--- START ---
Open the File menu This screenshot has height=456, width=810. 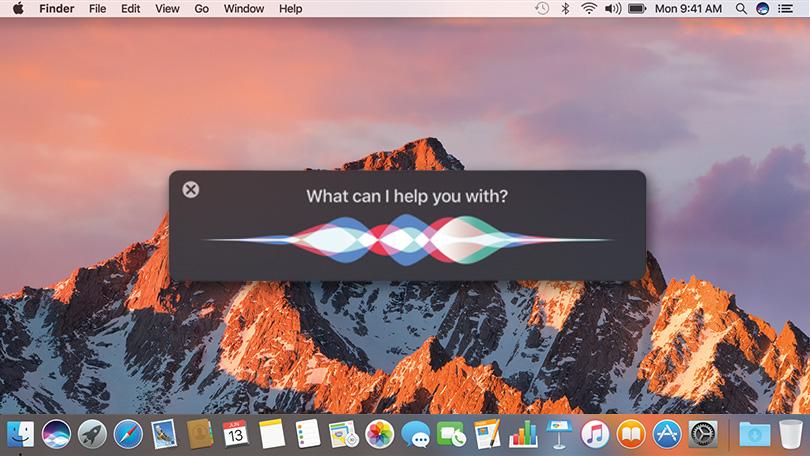[x=97, y=9]
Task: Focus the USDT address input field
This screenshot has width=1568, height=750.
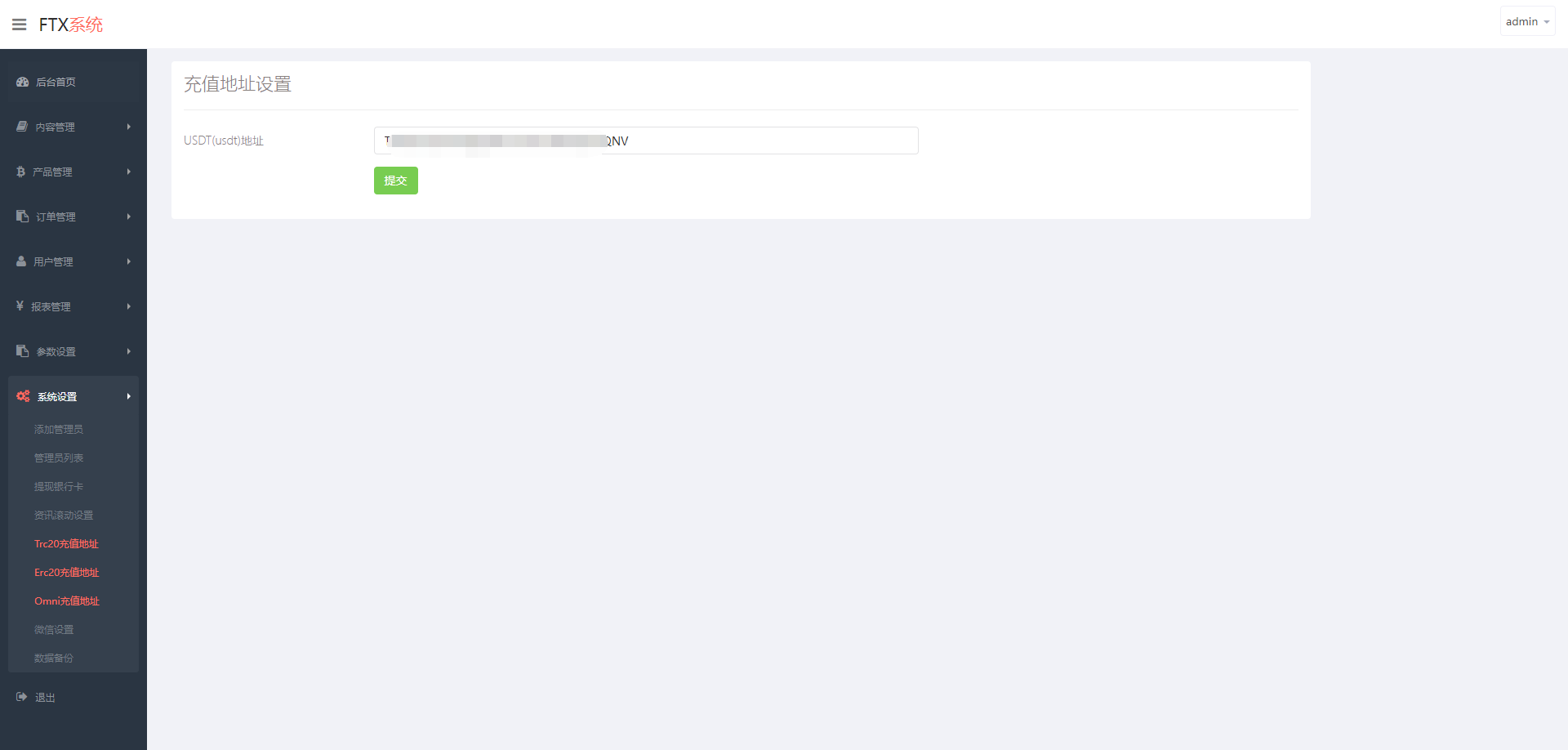Action: [646, 141]
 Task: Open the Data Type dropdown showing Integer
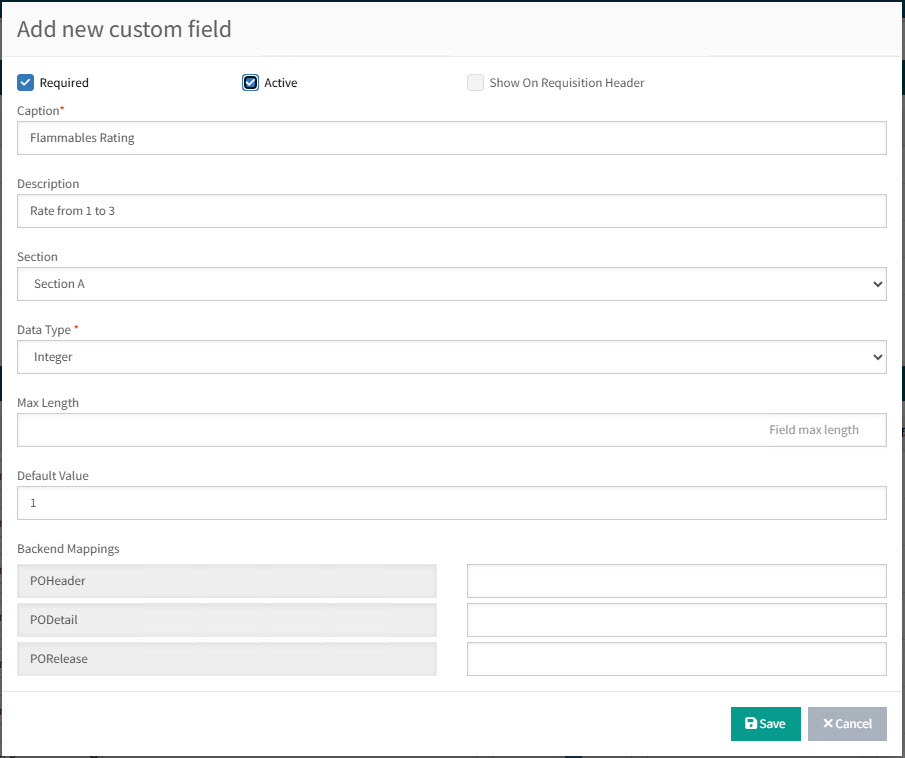(452, 356)
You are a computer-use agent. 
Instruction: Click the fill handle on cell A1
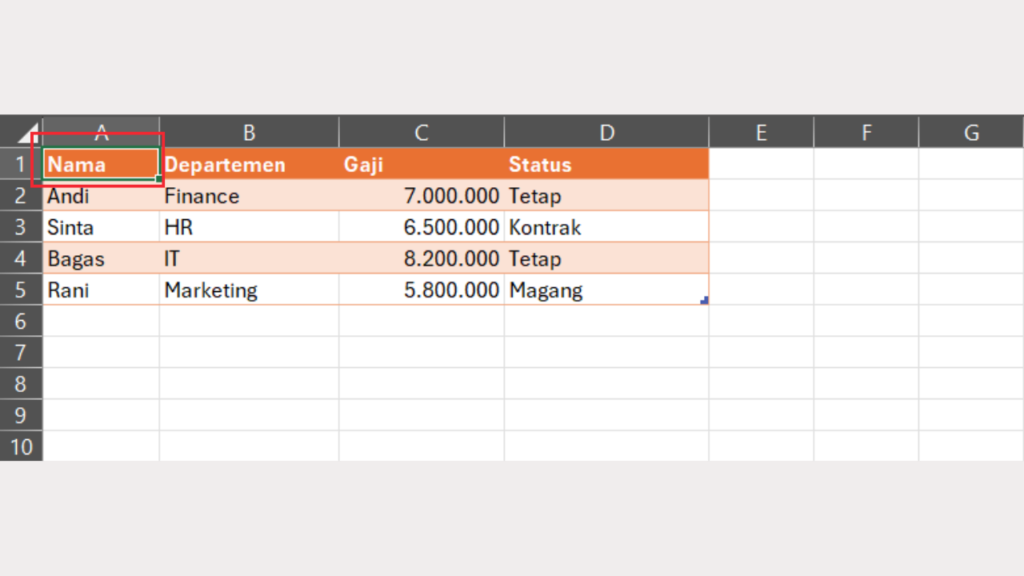pyautogui.click(x=158, y=179)
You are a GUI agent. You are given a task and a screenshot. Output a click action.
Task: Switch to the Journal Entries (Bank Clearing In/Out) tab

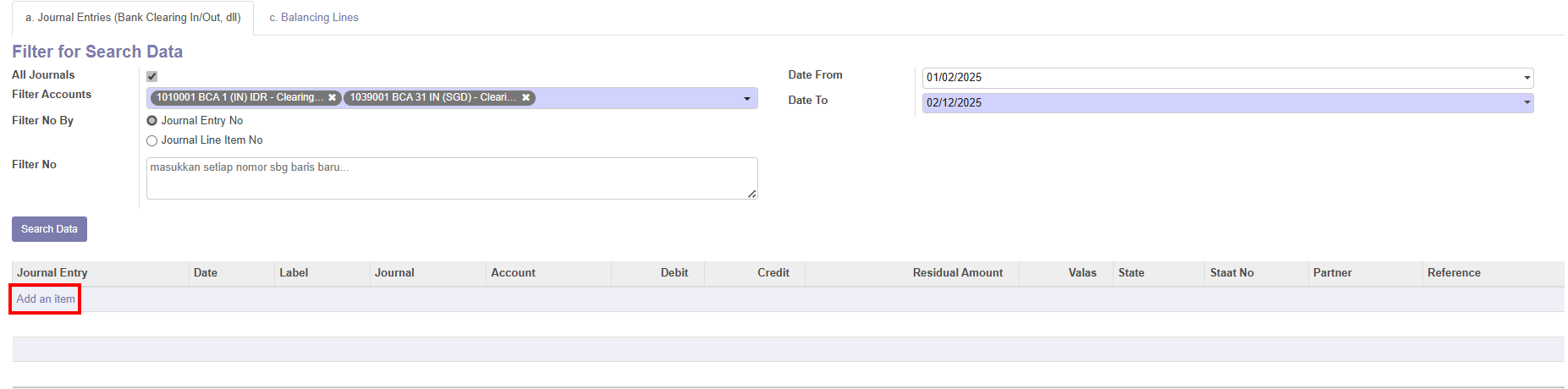tap(133, 18)
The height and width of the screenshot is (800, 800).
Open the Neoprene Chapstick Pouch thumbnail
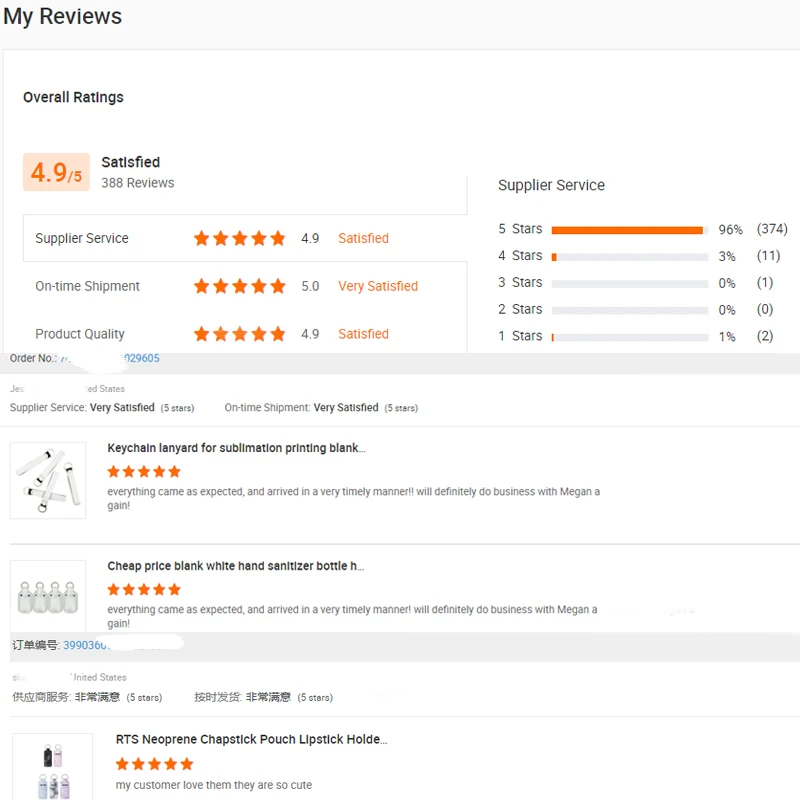[x=52, y=768]

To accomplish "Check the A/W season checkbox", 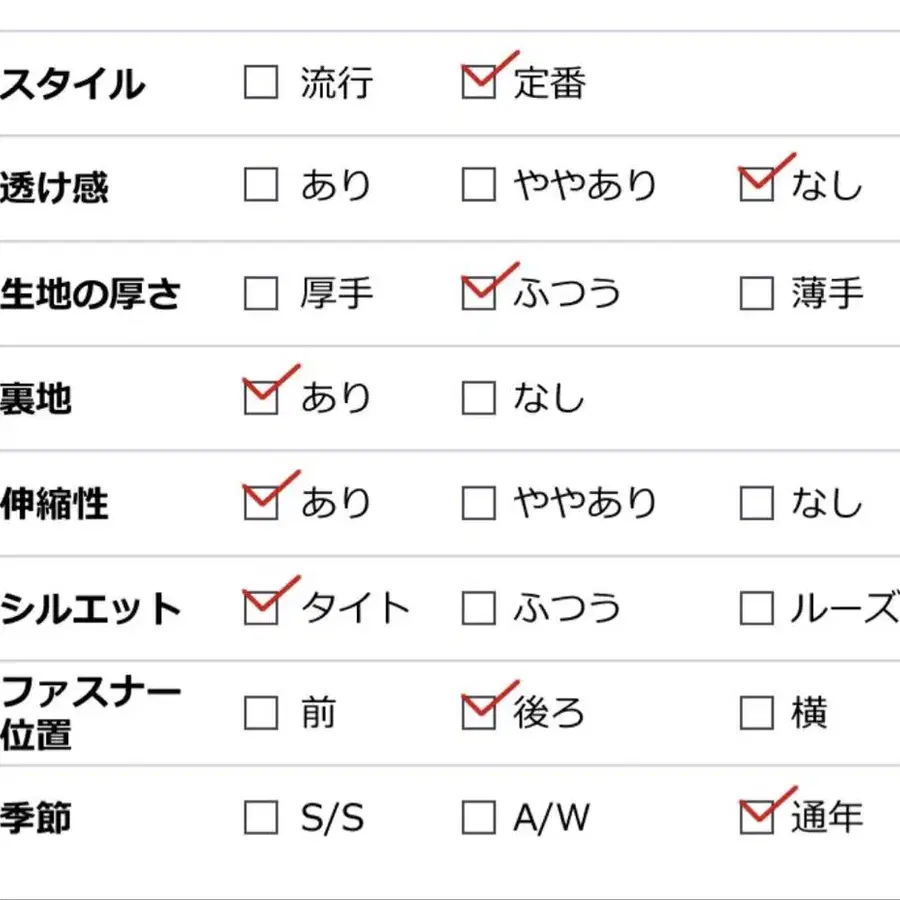I will click(479, 817).
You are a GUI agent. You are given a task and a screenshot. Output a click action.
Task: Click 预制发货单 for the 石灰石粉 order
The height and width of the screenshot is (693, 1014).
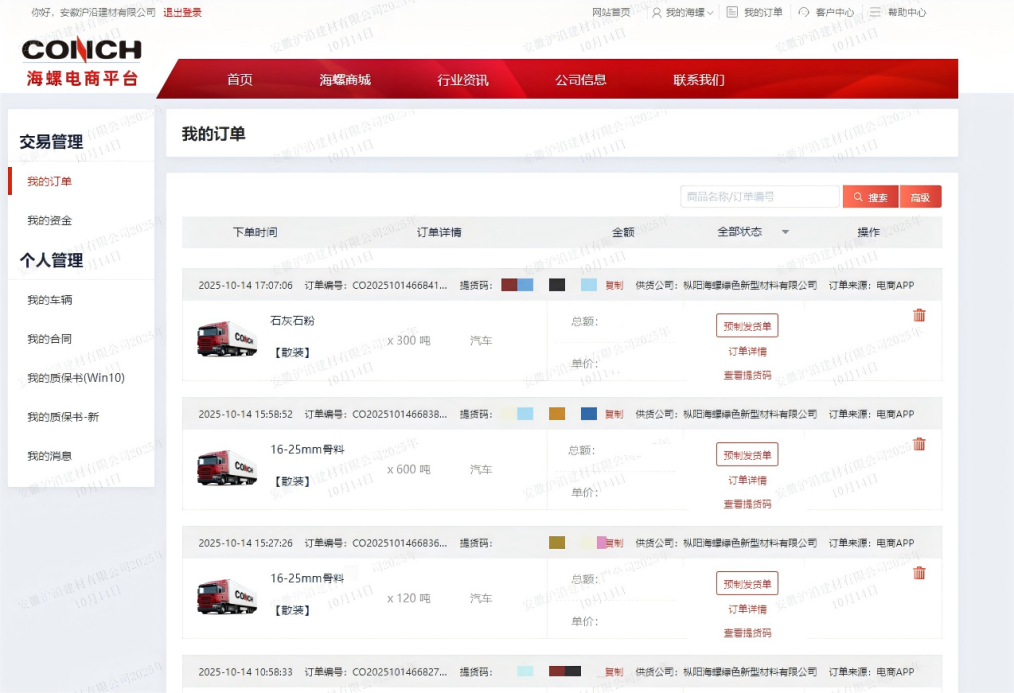[x=747, y=326]
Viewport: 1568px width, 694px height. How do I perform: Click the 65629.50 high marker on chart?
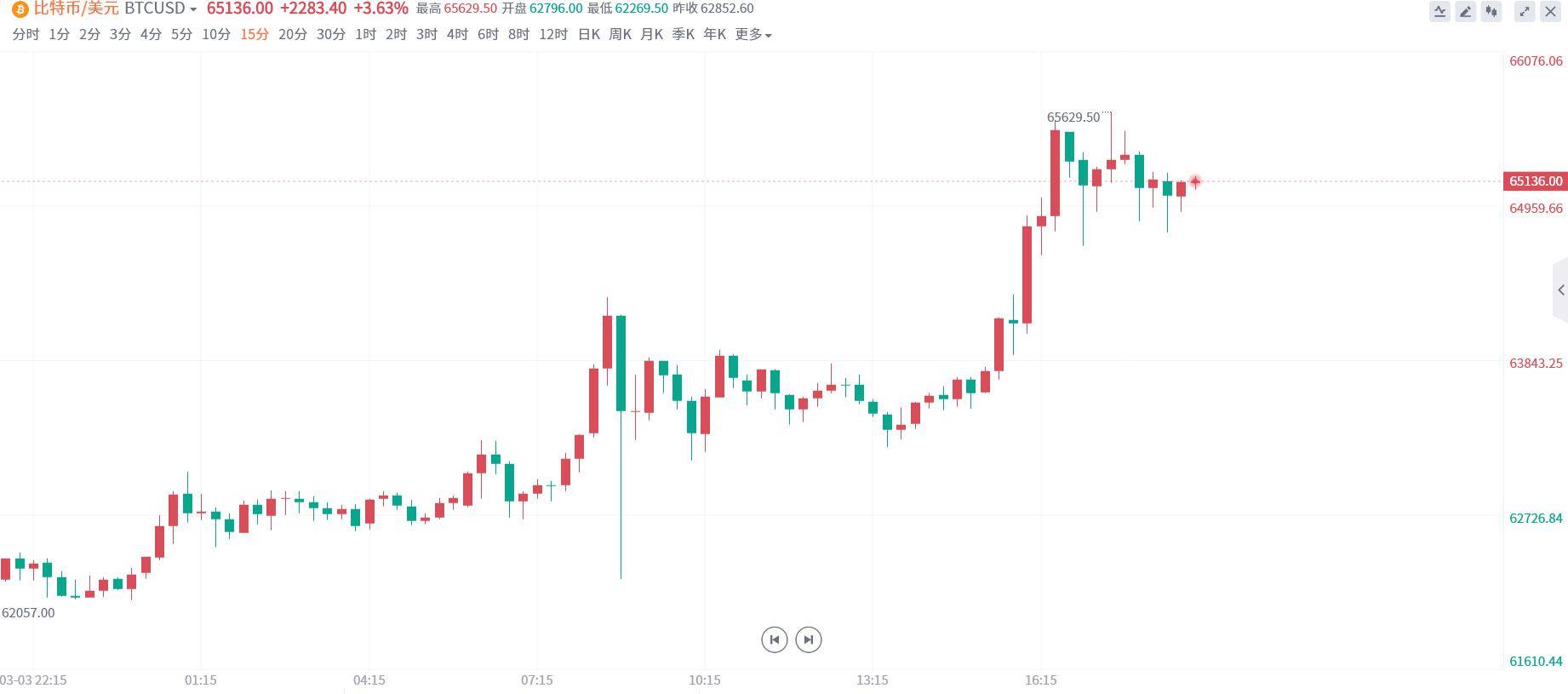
--- END ---
- [TASK STATEMENT]: Look above for the line with "Instruction: Click the fill handle on cell A1" and copy exactly from it through the line with "The height and width of the screenshot is (800, 800).", both included. Omit the pictures.

- [ANSWER BOX]:
Instruction: Click the fill handle on cell A1
pyautogui.click(x=158, y=179)
You are a GUI agent. You are given a task and a screenshot. Output a click action.
Task: Switch to the Journal Entries (Bank Clearing In/Out) tab

tap(133, 18)
The height and width of the screenshot is (800, 800).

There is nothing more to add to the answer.